Show each line of the records in which the word "Klipshop" occurs.

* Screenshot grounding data

↓↓↓

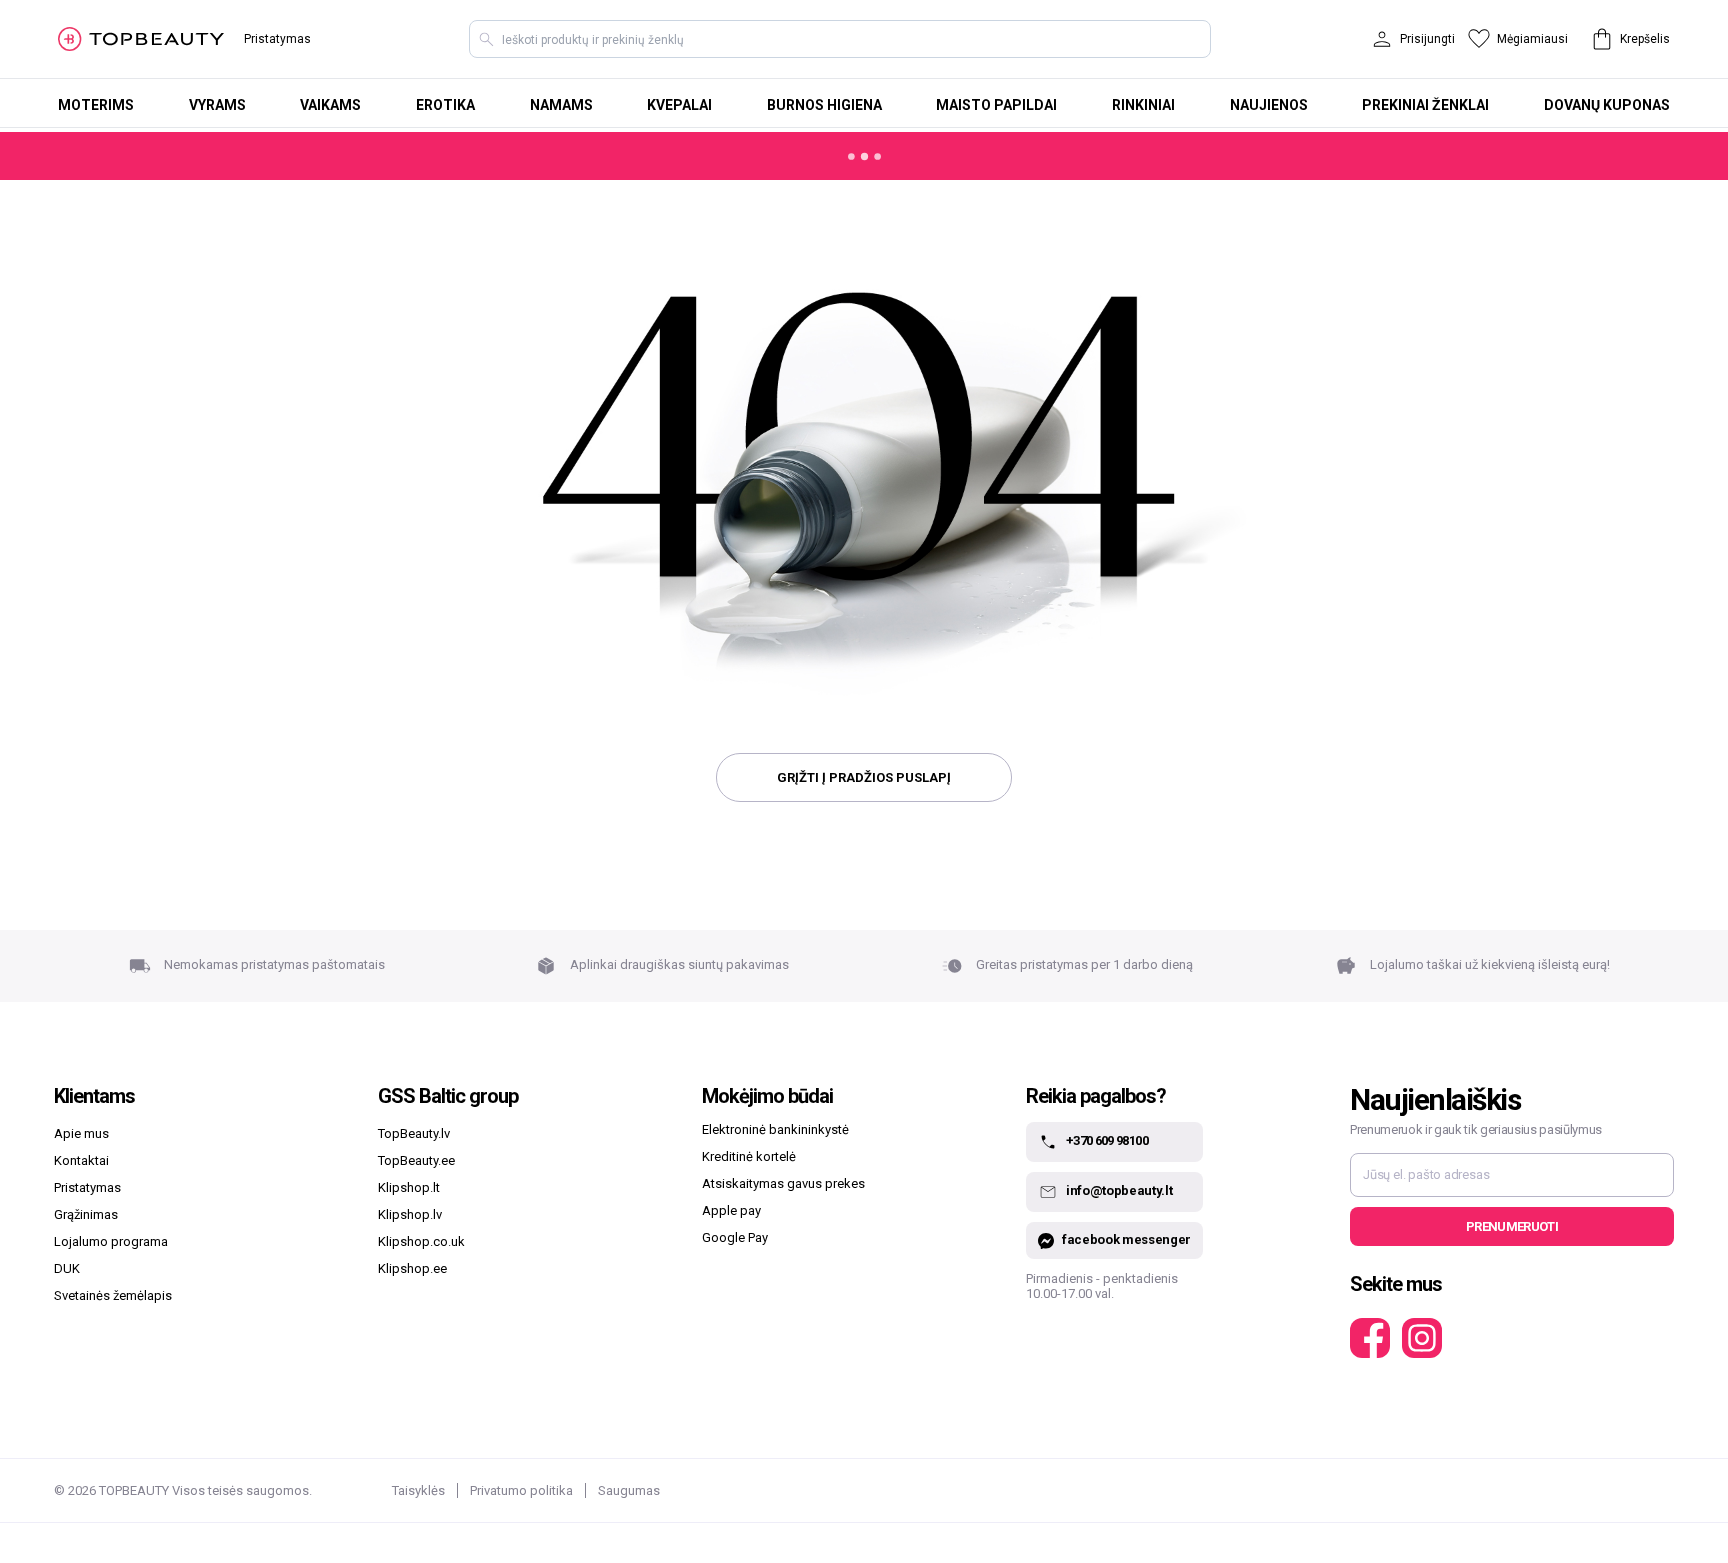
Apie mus (81, 1133)
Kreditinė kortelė (749, 1156)
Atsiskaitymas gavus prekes (783, 1183)
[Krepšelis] (1602, 39)
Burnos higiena (824, 105)
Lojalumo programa (111, 1241)
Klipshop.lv (410, 1214)
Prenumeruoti (1512, 1226)
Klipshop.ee (412, 1268)
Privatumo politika (521, 1490)
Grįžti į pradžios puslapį (864, 777)
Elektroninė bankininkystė (775, 1129)
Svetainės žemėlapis (113, 1295)
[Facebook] (1370, 1338)
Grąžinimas (86, 1214)
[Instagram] (1422, 1338)
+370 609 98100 (1107, 1141)
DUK (67, 1268)
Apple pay (731, 1210)
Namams (561, 105)
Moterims (96, 105)
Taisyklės (418, 1490)
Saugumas (629, 1490)
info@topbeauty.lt (1119, 1191)
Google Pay (735, 1237)
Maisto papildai (996, 105)
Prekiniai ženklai (1425, 105)
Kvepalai (679, 105)
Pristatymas (277, 39)
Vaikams (330, 105)
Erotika (445, 105)
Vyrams (217, 105)
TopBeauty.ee (416, 1160)
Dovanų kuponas (1607, 105)
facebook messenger (1126, 1239)
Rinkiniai (1143, 105)
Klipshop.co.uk (421, 1241)
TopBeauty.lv (414, 1133)
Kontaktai (81, 1160)
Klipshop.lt (409, 1187)
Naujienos (1269, 105)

↑↑↑

* Task result
Klipshop.lv (410, 1214)
Klipshop.ee (412, 1268)
Klipshop.co.uk (421, 1241)
Klipshop.lt (409, 1187)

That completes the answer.